* **WHAT THE TASK REQUIRES**:
Only one stretch of the data below is wanted: the lines from the one with "You are a GUI" through the one with "直接觀看 (603, 1466)", repeated exactly.

* **THE INPUT**:
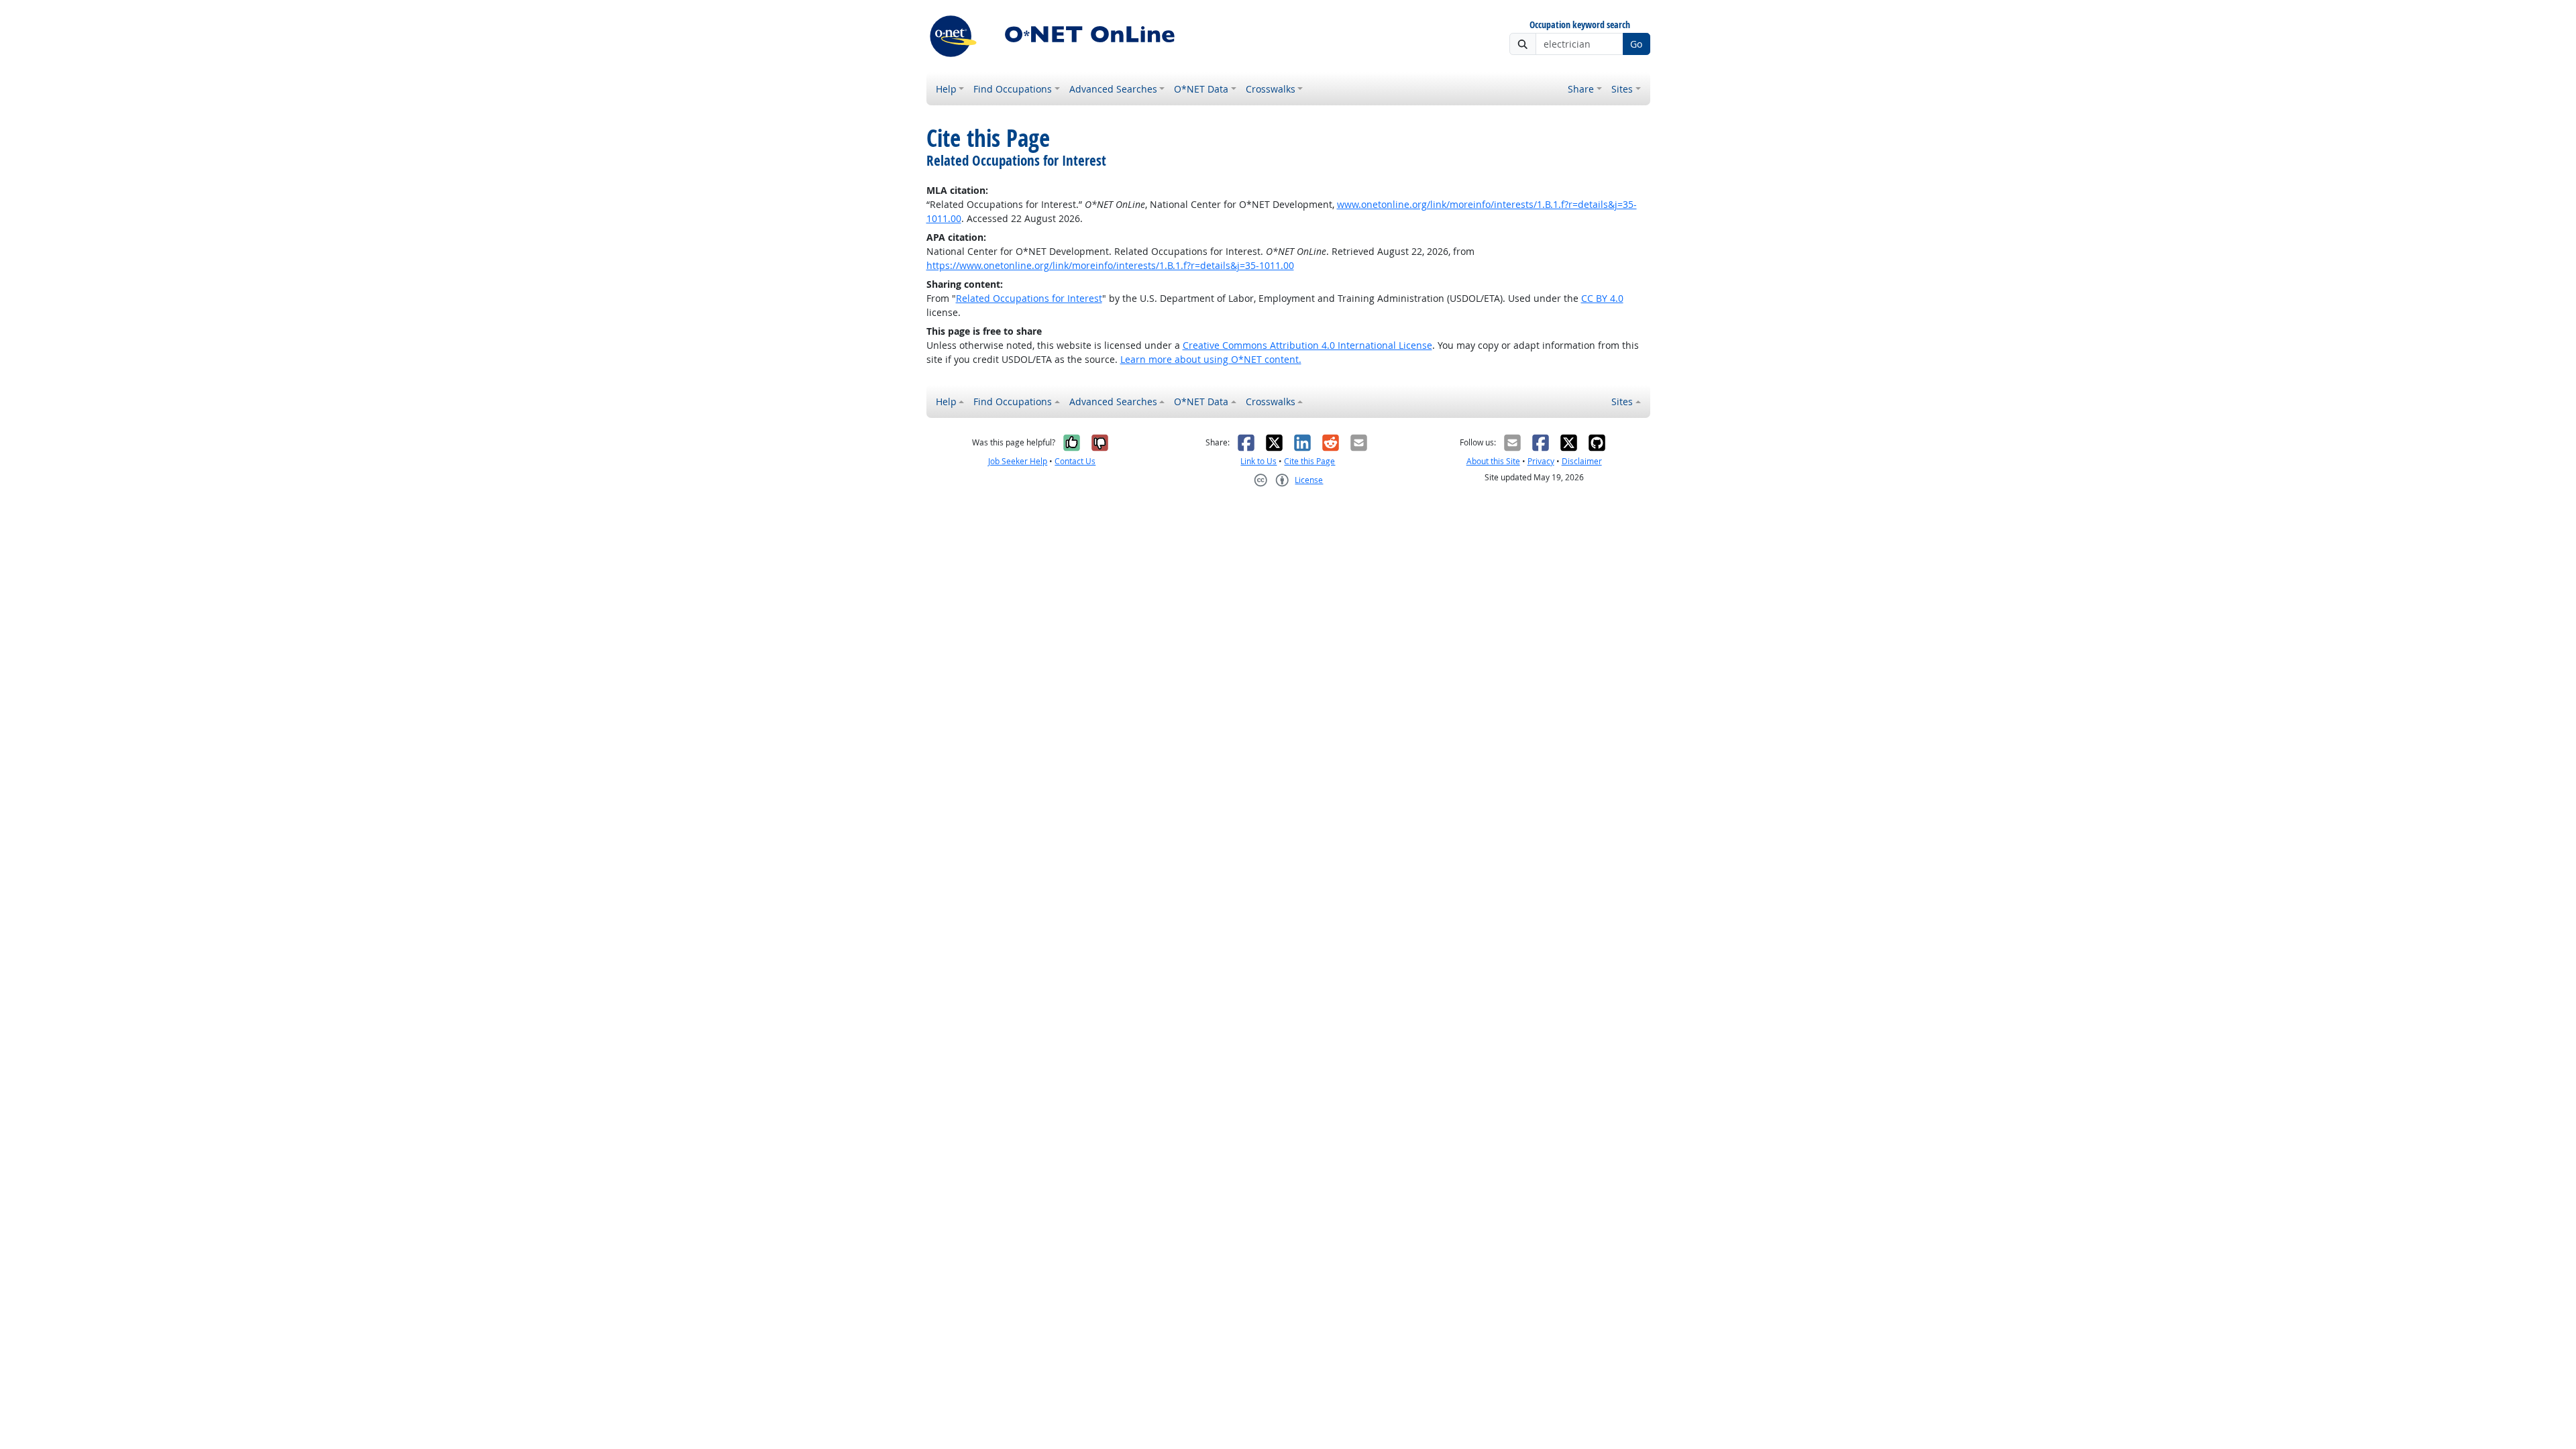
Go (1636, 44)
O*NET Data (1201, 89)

--

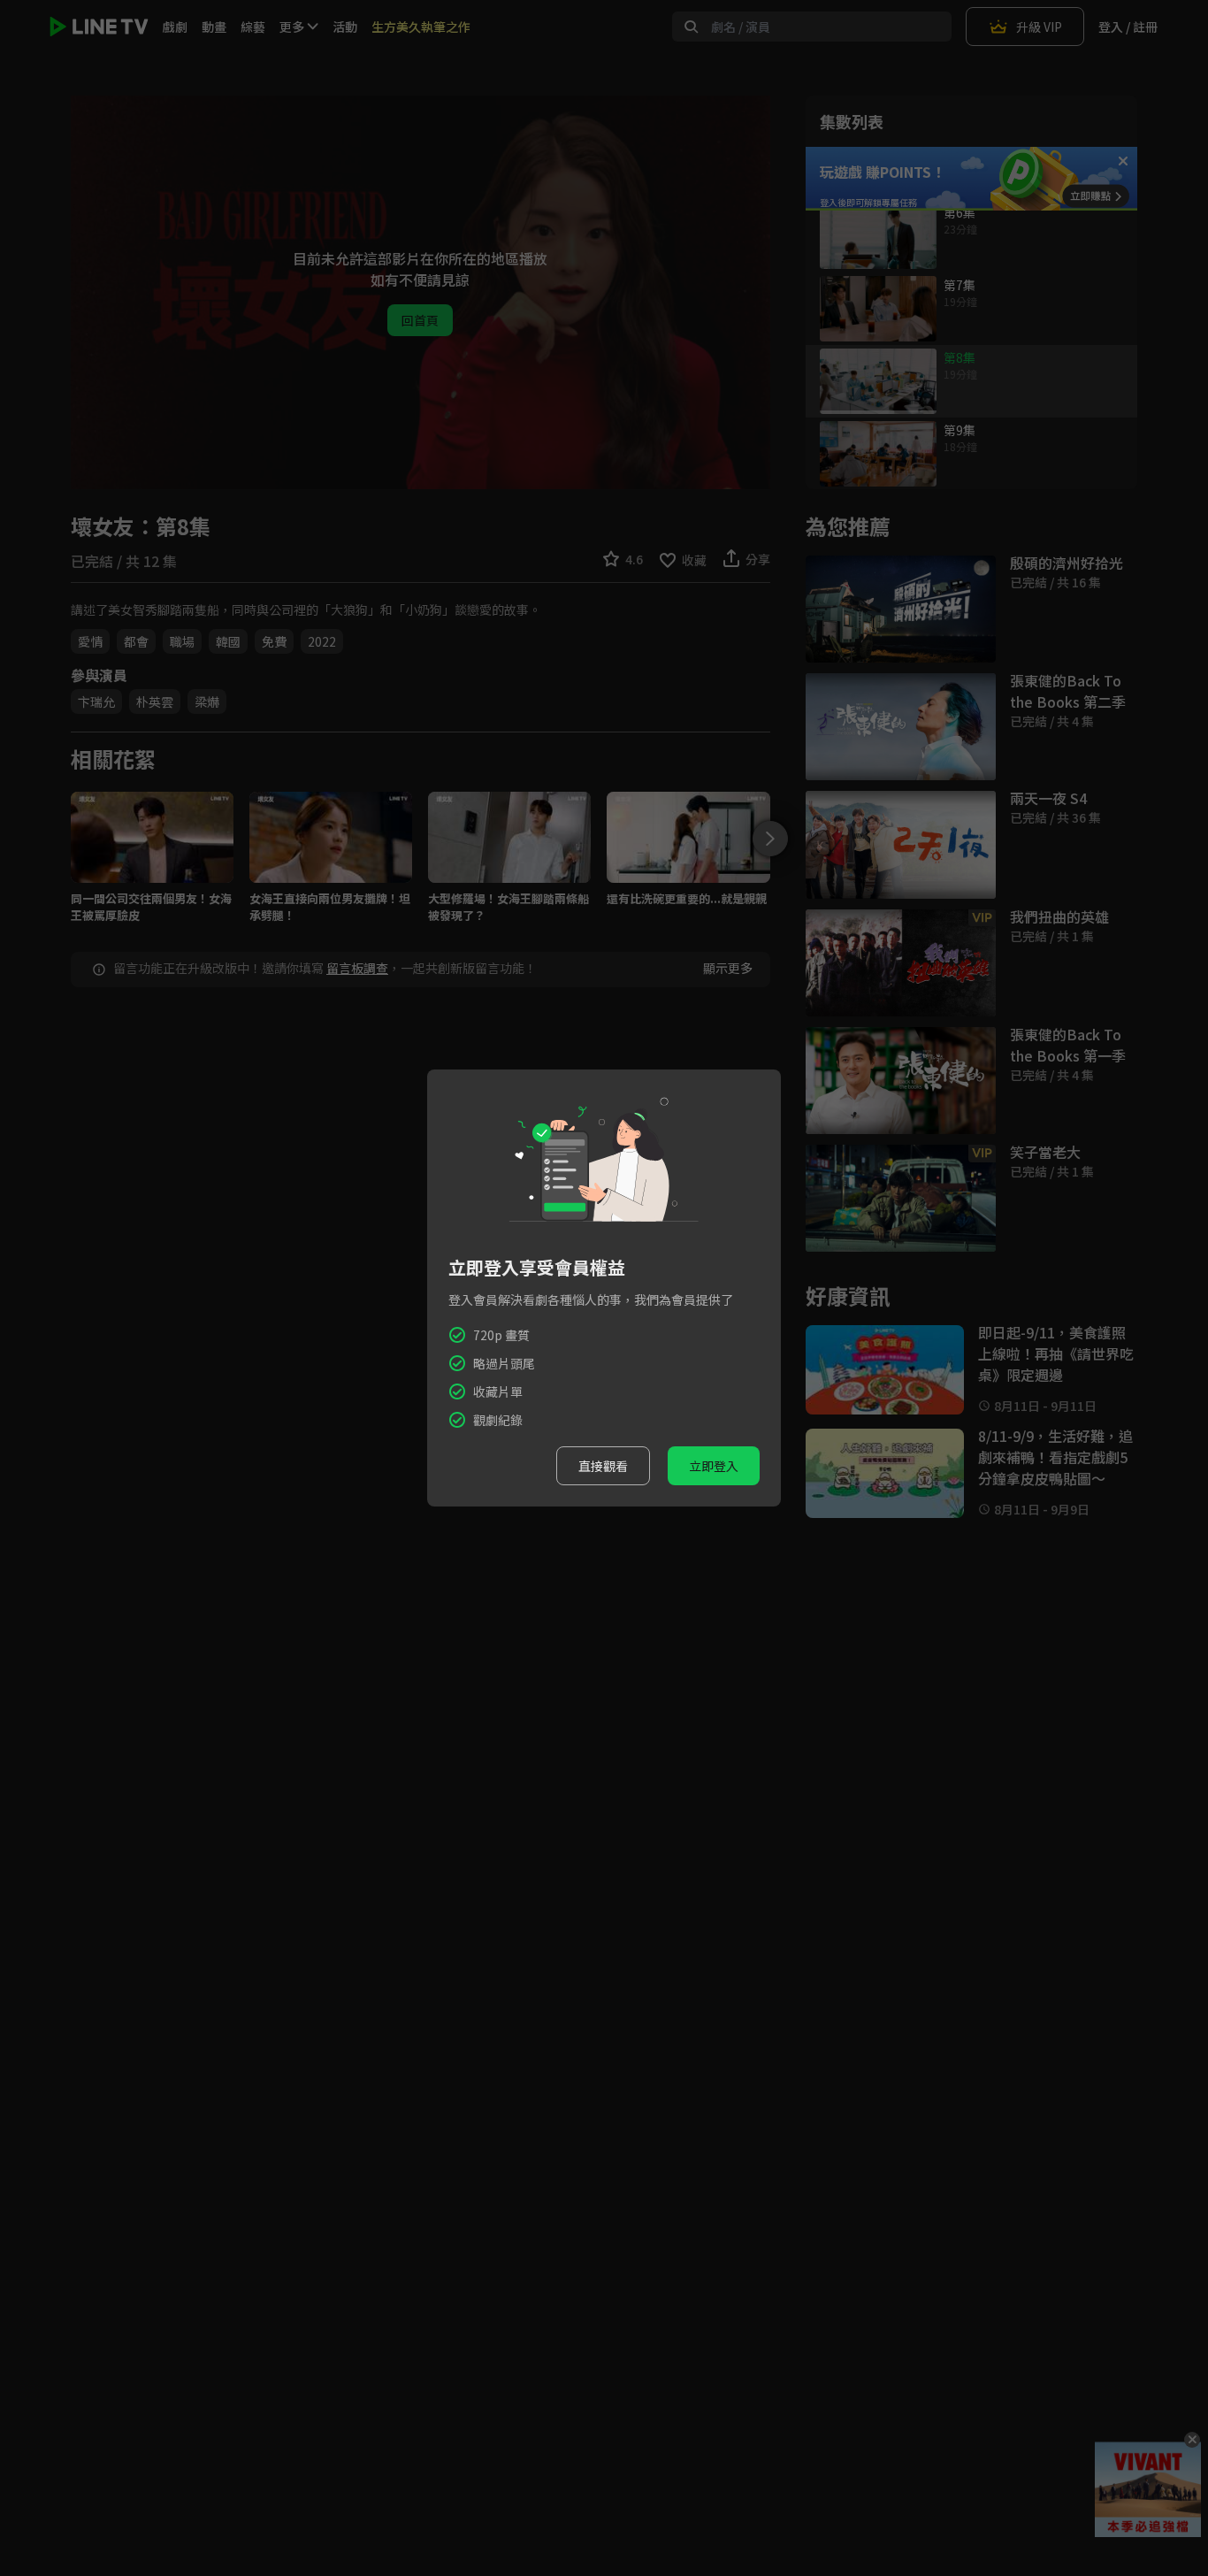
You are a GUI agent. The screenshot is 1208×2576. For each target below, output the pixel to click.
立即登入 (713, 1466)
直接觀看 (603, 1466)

* **TASK RESPONSE**:
You are a GUI agent. The screenshot is 1208×2576. For each target below, output the pixel to click.
立即登入 (713, 1466)
直接觀看 (603, 1466)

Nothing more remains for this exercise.